Model year 2014 is poised to be an exciting year for the automotive industry. The market experienced a strong rebound in new vehicle sales in 2013, and it appears that this positive momentum will continue in 2014. The U.S. economy is gradually improving, and rising auto sales are a contributing factor to continued improvement. Edmunds.com predicts that the auto industry is on pace to sell 16.4 million new cars this year, the most since 2006.

Manufacturers are seeking to capitalize on the market upswing as they offer greater fuel economy along with plenty of new technological features. Automakers are having to innovate in order to meet rapidly increasing fuel economy (CAFE) standards, and the 2014 vehicle market indicates that these standards will help shape the design of motor vehicles in the years to come.

More Efficient Conventional Vehicles

While electric and plug-in hybrid vehicles have dominated the auto news in the past few years, conventional internal combustion engine vehicles are changing as well. The Ford Fiesta SFE, with a 1.0-liter, 3-cylinder EcoBoost engine, achieves an EPA-rated 45 miles per gallon on the highway and 32 mpg in the city, making it an energy-efficient conventional vehicle option. More broadly, downsized engines using turbocharging, direct injection, and other technologies are boosting fuel economy without sacrificing power or performance. Toyota is expected to introduce a new line of turbocharged engines in the coming years, the first set of turbo engines that they have produced since experimenting with the technology more than 30 years ago. Back then, Toyota turned to turbocharging to boost output from an already powerful engine. Now they will use turbo to increase the power of much smaller, more fuel-efficient engines.

Another fuel-saving technology making its debut in conventional vehicles in the U.S. in recent years is the stop-start system. Previously used only in hybrids, first generation stop-start systems turn off the engine after a vehicle comes to a complete stop, and restart the engine when the driver releases the brake or steps on the accelerator. This fuel-conserving technology saves the fuel that is normally wasted while a vehicle is idling.

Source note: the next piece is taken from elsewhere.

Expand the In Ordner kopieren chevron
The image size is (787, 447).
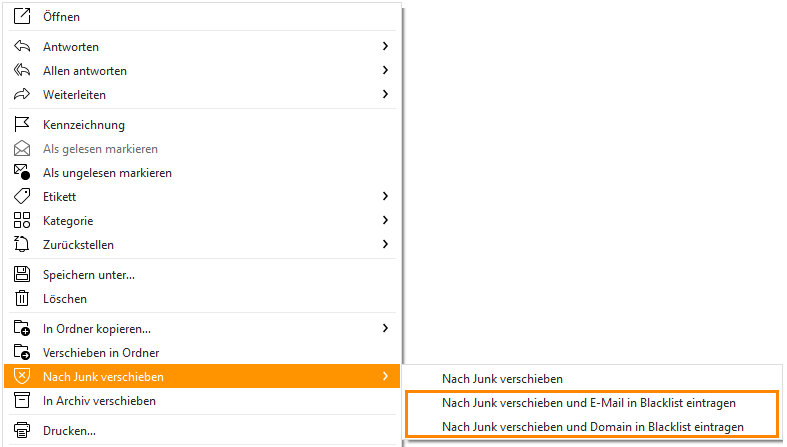coord(385,328)
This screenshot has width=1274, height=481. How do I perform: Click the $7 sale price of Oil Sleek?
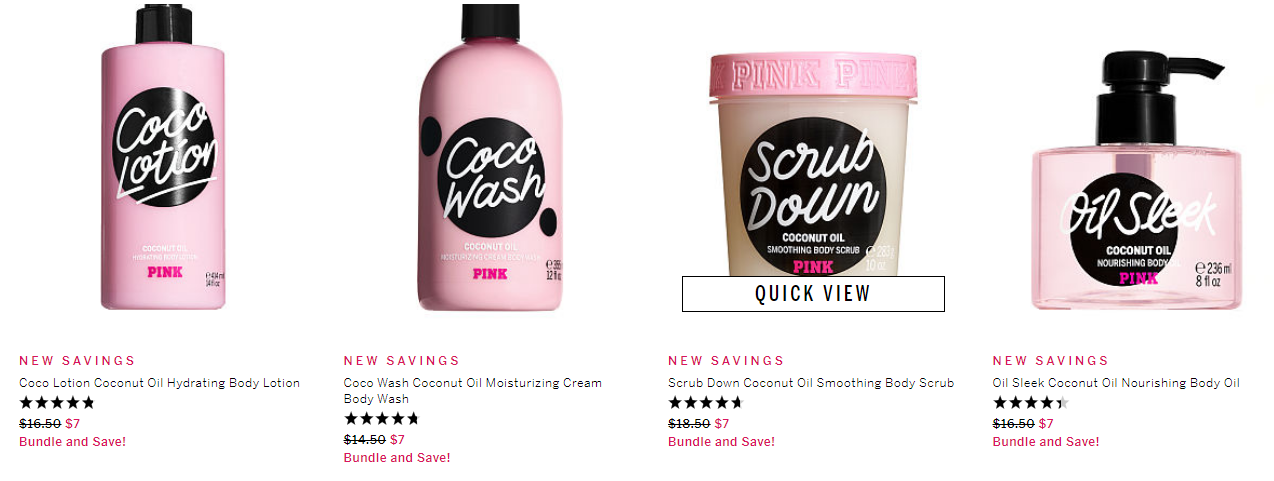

Now newer stop-start systems, can shut the engine off when the vehicle is coasting at high speeds. This means that you can now coast without using the engine and without wasting any fuel. Stop-start system manufacturer Bosch estimates a fuel savings of 10% for the technology. Ford used stop-start technology in the 2013 Fusion and is expected to expand its use into larger, more fuel-intensive vehicles such as the F-150 from 2014 onwards.

A number of other changes are being made to gasoline-operated vehicles. As better technology is created, traditional components of the internal combustion engine are quickly becoming obsolete. Fan belts, part of the internal combustion engine for nearly 100 years, are being replaced by electric motors that draw energy only when needed, unlike belt-driven systems that draw energy constantly. Three 2014 year models have no belts at all: the Toyota Prius, the Ford C-Max Hybrid, and the Ford Fusion Hybrid.

More automakers are also jumping on the clean diesel bandwagon. While diesel sales in the United States have been dominated by European manufacturers such as Volkswagen and Audi, a number of domestic automakers started adding clean diesels to their vehicle lineups.  The 2014 Chevrolet Cruze Diesel, rated 46 mpg highway and 27 mpg city, will be the first diesel passenger car from General Motors since 1986. The 2014 Jeep Grand Cherokee EcoDiesel is another diesel passenger vehicle option for consumers this year.

More Plug-In Vehicles

Several automakers have launched plug-in vehicles – both plug-in hybrids (PHEVs) and all-electrics for model year 2014. All in all, 15 different plug-in models are set to hit the market this year

Chevrolet made history in 2011 by releasing the first PHEV to be sold in the U.S. This year, Chevrolet is releasing its first all-electric with the launch of the 2014 Chevrolet Spark EV. Also new on the market this year is the 2014 Fiat 500e.  BMW and Mercedes-Benz will compete with Tesla’s Model S in the larger size all-electric category for the first time in 2014. BMW is releasing the all-new 2014 i3, and Mercedes-Benz is also putting their first all-electric on the market with the 2014 B-class EV. Both are expected in showrooms in the summer of 2014.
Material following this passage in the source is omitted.